*** Begin section ***

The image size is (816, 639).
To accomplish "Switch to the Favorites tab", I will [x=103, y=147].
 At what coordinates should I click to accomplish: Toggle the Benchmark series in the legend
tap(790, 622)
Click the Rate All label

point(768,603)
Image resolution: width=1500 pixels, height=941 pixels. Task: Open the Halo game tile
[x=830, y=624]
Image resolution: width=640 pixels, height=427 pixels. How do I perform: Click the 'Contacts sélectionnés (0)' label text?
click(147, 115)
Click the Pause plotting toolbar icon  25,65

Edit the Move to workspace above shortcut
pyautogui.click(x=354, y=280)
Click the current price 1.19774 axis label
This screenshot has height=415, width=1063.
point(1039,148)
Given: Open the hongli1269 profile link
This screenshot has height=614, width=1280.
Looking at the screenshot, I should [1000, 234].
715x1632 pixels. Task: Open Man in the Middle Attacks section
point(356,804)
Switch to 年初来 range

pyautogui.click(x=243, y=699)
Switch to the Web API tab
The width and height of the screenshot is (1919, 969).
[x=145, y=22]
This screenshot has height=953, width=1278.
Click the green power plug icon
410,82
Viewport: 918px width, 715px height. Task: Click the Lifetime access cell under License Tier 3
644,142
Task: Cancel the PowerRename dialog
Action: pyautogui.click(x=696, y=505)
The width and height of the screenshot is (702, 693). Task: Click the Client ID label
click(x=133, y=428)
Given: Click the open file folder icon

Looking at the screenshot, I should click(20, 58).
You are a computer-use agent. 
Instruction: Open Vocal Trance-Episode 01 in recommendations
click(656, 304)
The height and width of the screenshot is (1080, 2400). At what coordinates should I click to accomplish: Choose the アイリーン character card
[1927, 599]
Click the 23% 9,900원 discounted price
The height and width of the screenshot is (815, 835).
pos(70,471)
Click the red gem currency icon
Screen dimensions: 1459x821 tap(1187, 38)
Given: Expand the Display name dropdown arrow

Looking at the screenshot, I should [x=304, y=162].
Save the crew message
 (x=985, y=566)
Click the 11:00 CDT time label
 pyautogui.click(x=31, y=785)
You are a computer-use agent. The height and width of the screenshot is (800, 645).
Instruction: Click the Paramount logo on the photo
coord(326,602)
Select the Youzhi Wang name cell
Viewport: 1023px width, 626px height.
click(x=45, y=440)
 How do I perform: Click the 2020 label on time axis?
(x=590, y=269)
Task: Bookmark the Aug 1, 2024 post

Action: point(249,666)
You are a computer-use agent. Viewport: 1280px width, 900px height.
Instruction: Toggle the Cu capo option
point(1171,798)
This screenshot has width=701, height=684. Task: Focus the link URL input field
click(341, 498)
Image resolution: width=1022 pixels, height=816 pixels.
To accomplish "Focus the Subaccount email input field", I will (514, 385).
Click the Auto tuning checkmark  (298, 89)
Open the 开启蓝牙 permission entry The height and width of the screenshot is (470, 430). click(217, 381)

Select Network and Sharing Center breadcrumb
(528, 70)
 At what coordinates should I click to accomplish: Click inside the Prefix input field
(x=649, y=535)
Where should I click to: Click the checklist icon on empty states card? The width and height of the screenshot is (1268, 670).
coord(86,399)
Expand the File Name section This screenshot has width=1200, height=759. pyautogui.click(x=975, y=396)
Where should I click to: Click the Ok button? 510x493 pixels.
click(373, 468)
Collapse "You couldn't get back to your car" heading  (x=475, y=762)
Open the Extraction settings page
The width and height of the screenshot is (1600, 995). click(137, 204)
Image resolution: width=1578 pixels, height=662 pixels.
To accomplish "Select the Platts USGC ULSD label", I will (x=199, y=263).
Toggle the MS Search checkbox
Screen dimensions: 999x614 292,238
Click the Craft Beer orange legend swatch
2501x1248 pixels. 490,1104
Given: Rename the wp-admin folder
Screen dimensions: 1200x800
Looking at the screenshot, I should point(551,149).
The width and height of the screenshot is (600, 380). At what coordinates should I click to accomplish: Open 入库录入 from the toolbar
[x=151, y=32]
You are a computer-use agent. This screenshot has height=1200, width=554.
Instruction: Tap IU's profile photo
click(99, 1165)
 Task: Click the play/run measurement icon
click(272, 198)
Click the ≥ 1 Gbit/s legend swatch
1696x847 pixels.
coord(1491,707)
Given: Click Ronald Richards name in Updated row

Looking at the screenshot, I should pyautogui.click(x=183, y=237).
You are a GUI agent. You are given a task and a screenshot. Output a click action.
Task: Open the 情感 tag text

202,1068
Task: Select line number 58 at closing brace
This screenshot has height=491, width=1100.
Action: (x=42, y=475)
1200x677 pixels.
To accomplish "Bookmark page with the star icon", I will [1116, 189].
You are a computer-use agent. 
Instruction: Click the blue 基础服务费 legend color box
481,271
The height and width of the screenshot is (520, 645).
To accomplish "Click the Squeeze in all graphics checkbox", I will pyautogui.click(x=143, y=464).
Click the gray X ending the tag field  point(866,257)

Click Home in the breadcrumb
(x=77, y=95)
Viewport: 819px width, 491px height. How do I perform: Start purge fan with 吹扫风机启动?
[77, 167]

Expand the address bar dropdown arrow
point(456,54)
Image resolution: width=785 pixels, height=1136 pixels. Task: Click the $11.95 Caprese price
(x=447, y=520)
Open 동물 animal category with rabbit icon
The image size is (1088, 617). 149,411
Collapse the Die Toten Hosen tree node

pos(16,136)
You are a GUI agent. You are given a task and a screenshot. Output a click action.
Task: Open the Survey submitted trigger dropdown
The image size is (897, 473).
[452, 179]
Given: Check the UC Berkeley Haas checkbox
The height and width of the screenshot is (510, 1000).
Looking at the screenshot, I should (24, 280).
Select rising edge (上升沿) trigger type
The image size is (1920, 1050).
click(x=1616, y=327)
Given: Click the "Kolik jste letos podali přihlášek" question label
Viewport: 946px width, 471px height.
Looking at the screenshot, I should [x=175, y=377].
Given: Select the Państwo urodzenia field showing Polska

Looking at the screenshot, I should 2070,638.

*** End section ***

*Activity*
Return the material in its entirety, word for word.

*Response to this task*
The image size is (816, 639).
To accomplish "Switch to the Favorites tab", I will [x=103, y=147].
 At what coordinates should I click to accomplish: Toggle the Benchmark series in the legend
tap(790, 622)
Click the Rate All label

point(768,603)
Image resolution: width=1500 pixels, height=941 pixels. Task: Open the Halo game tile
[x=830, y=624]
Image resolution: width=640 pixels, height=427 pixels. How do I perform: Click the 'Contacts sélectionnés (0)' label text?
click(147, 115)
Click the Pause plotting toolbar icon  25,65

Edit the Move to workspace above shortcut
pyautogui.click(x=354, y=280)
Click the current price 1.19774 axis label
This screenshot has height=415, width=1063.
point(1039,148)
Given: Open the hongli1269 profile link
This screenshot has height=614, width=1280.
Looking at the screenshot, I should [1000, 234].
715x1632 pixels. Task: Open Man in the Middle Attacks section
point(356,804)
Switch to 年初来 range

pyautogui.click(x=243, y=699)
Switch to the Web API tab
The width and height of the screenshot is (1919, 969).
[x=145, y=22]
This screenshot has height=953, width=1278.
Click the green power plug icon
410,82
Viewport: 918px width, 715px height. Task: Click the Lifetime access cell under License Tier 3
644,142
Task: Cancel the PowerRename dialog
Action: pyautogui.click(x=696, y=505)
The width and height of the screenshot is (702, 693). Task: Click the Client ID label
click(x=133, y=428)
Given: Click the open file folder icon

Looking at the screenshot, I should click(20, 58).
You are a computer-use agent. 
Instruction: Open Vocal Trance-Episode 01 in recommendations
click(656, 304)
The height and width of the screenshot is (1080, 2400). At what coordinates should I click to accomplish: Choose the アイリーン character card
[1927, 599]
Click the 23% 9,900원 discounted price
The height and width of the screenshot is (815, 835).
pos(70,471)
Click the red gem currency icon
Screen dimensions: 1459x821 tap(1187, 38)
Given: Expand the Display name dropdown arrow

Looking at the screenshot, I should [x=304, y=162].
Save the crew message
 (x=985, y=566)
Click the 11:00 CDT time label
 pyautogui.click(x=31, y=785)
You are a computer-use agent. The height and width of the screenshot is (800, 645).
Instruction: Click the Paramount logo on the photo
coord(326,602)
Select the Youzhi Wang name cell
Viewport: 1023px width, 626px height.
click(x=45, y=440)
 How do I perform: Click the 2020 label on time axis?
(x=590, y=269)
Task: Bookmark the Aug 1, 2024 post

Action: point(249,666)
You are a computer-use agent. Viewport: 1280px width, 900px height.
Instruction: Toggle the Cu capo option
point(1171,798)
This screenshot has width=701, height=684. Task: Focus the link URL input field
click(341, 498)
Image resolution: width=1022 pixels, height=816 pixels.
To accomplish "Focus the Subaccount email input field", I will (514, 385).
Click the Auto tuning checkmark  (298, 89)
Open the 开启蓝牙 permission entry The height and width of the screenshot is (470, 430). click(217, 381)

Select Network and Sharing Center breadcrumb
(528, 70)
 At what coordinates should I click to accomplish: Click inside the Prefix input field
(x=649, y=535)
Where should I click to: Click the checklist icon on empty states card? The width and height of the screenshot is (1268, 670).
coord(86,399)
Expand the File Name section This screenshot has width=1200, height=759. pyautogui.click(x=975, y=396)
Where should I click to: Click the Ok button? 510x493 pixels.
click(373, 468)
Collapse "You couldn't get back to your car" heading  (x=475, y=762)
Open the Extraction settings page
The width and height of the screenshot is (1600, 995). click(137, 204)
Image resolution: width=1578 pixels, height=662 pixels.
To accomplish "Select the Platts USGC ULSD label", I will (x=199, y=263).
Toggle the MS Search checkbox
Screen dimensions: 999x614 292,238
Click the Craft Beer orange legend swatch
2501x1248 pixels. 490,1104
Given: Rename the wp-admin folder
Screen dimensions: 1200x800
Looking at the screenshot, I should point(551,149).
The width and height of the screenshot is (600, 380). At what coordinates should I click to accomplish: Open 入库录入 from the toolbar
[x=151, y=32]
You are a computer-use agent. This screenshot has height=1200, width=554.
Instruction: Tap IU's profile photo
click(99, 1165)
 Task: Click the play/run measurement icon
click(272, 198)
Click the ≥ 1 Gbit/s legend swatch
1696x847 pixels.
coord(1491,707)
Given: Click Ronald Richards name in Updated row

Looking at the screenshot, I should pyautogui.click(x=183, y=237).
You are a GUI agent. You are given a task and a screenshot. Output a click action.
Task: Open the 情感 tag text

202,1068
Task: Select line number 58 at closing brace
This screenshot has height=491, width=1100.
Action: (x=42, y=475)
1200x677 pixels.
To accomplish "Bookmark page with the star icon", I will [1116, 189].
You are a computer-use agent. 
Instruction: Click the blue 基础服务费 legend color box
481,271
The height and width of the screenshot is (520, 645).
To accomplish "Click the Squeeze in all graphics checkbox", I will pyautogui.click(x=143, y=464).
Click the gray X ending the tag field  point(866,257)

Click Home in the breadcrumb
(x=77, y=95)
Viewport: 819px width, 491px height. How do I perform: Start purge fan with 吹扫风机启动?
[77, 167]

Expand the address bar dropdown arrow
point(456,54)
Image resolution: width=785 pixels, height=1136 pixels. Task: Click the $11.95 Caprese price
(x=447, y=520)
Open 동물 animal category with rabbit icon
The image size is (1088, 617). 149,411
Collapse the Die Toten Hosen tree node

pos(16,136)
You are a GUI agent. You are given a task and a screenshot. Output a click action.
Task: Open the Survey submitted trigger dropdown
The image size is (897, 473).
[452, 179]
Given: Check the UC Berkeley Haas checkbox
The height and width of the screenshot is (510, 1000).
Looking at the screenshot, I should (24, 280).
Select rising edge (上升沿) trigger type
The image size is (1920, 1050).
click(x=1616, y=327)
Given: Click the "Kolik jste letos podali přihlášek" question label
Viewport: 946px width, 471px height.
Looking at the screenshot, I should [x=175, y=377].
Given: Select the Państwo urodzenia field showing Polska

Looking at the screenshot, I should 2070,638.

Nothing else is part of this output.